Case-in-point: This photo was taken by a blog reader of a neighborhood in Sacramento County that is less than ten years old. Houses are typical earth-tone colors with stucco siding and tile roofs, and yards are postage stamp lots. The owner of the house below installed a very elaborate set of stairs that is not found anywhere else in the neighborhood. There is truthfully nothing wrong with the design of the stairs at all, but the problem is they don’t fit with the community. When a feature like this stands out in a neighborhood, it can often feel like a sore thumb. One additional issue is that the stairs basically remove the front yard too, which could impact resale value.

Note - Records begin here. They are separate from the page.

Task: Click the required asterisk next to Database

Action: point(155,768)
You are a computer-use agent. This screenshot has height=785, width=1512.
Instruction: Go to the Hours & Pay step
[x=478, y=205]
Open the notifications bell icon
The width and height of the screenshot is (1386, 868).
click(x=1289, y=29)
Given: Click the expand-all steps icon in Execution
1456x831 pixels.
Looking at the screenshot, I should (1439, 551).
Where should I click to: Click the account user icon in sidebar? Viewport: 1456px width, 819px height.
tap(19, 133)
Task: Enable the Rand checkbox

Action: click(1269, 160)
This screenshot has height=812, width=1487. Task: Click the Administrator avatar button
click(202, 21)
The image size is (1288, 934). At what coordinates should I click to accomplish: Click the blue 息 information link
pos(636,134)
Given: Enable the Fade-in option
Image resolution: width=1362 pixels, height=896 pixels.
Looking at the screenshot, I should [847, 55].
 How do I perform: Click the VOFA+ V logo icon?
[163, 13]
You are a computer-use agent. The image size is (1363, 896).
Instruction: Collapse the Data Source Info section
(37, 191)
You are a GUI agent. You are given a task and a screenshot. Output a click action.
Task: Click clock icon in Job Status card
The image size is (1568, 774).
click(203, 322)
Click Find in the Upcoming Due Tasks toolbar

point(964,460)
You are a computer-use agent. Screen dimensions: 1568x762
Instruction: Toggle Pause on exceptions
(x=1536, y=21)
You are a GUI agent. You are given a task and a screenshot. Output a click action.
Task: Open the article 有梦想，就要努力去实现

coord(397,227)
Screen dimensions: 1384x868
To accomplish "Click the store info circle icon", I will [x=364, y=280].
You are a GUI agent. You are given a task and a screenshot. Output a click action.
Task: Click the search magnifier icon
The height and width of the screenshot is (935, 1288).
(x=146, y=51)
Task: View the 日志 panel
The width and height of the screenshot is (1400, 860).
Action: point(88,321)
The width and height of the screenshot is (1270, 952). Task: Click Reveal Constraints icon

Application of the Principle of Conformity: The stairs are not an extreme non-conformity example, but they do help us get conversation going about what types of improvements are best for a neighborhood. If you are considering improving your property, you may wish to consider updates that are consistent with the neighborhood already and enhance the overall image of the community. It’s good to be known for having the best house on the block, but maybe not so good to be known for having a really odd property feature. This means you probably shouldn’t lay down concrete over the entire front yard if its common to have sod for the neighborhood. You may wish to reconsider doubling the size of your house when everything else surrounding your property is tiny. You’ve really been wanting that bright hot pink color on the exterior, but the new paint probably won’t be a magnet for future buyers. You’ve always dreamed of living in the Bat Cave, but maybe stucco and tile ought to suffice for the time being. Basically, you don’t want to add features that harm your wallet or leave prospective buyers in the neighborhood thinking, “Hmm, I’d rather not live next door to that house.” When that happens, it certainly smells like a negative impact to market value.
What examples of non-conformity in real estate can you think of? Do you buy into the principle of conformity for real estate? How might non-conformity impact relationships with neighbors?
If you have any real estate appraisal, consulting, or property tax appeal needs in the Greater Sacramento Region, contact me at 916.595.3735, by email, on our company website or via Facebook.
Rachael Seda says
This house is just too much! Reminds me of a house in a friends neighborhood in high school that had a ridiculous fountain (especially for the neighborhood but really for anywhere) that took up the whole lawn of the house. The house itself looked nice but the fountain was so gaudy and unnecessary it was hard to look past it!
Thanks for a great post!
Ryan Lundquist says
That’s a great example, Rachael. Thanks so much. The funny thing about real estate is that we say “conform”, but in nearly all other areas of life we would never say that. It seems so non-PC, but that’s the way it is. I’ll be curious to hear stories and opinions from others too. Thanks again.
Hillside Appraisal says
I sure love the way it looks, but giving it any more than $1000 credit (when it likely cost $10k) is all an appraiser can do. I think that a buyer amenity appeal like this is a double edge sword. Personally I love the lack of lawnmowing, but people with kids have no where to play on this postage stamp size lot in the backyard. One city, Cupertino, CA is going through the “teardown old house– build new McMansion phase” of regeneration. The city is slowly transforming from a tired mid century modest city into very valuable high priced luxury homes community. As years pass, its clear that there is money to be made by picking up a low priced teardown and rebuilding. Great observation & topic. –Sonja
Ryan Lundquist says
Insightful comment, Sonja. There is definitely a place for people to update their properties with amenities they really like. They should definitely do so to a certain extent, but it’s a balancing act because you don’t want to spend $10K to reep $1K as in your example. It’s interesting to hear about Cupertino. There are quite a few McMansions in the East Sacramento area too, though I wouldn’t categorize it as a revitalization. East Sac is a well established community already – very desirable. Thanks Sonja.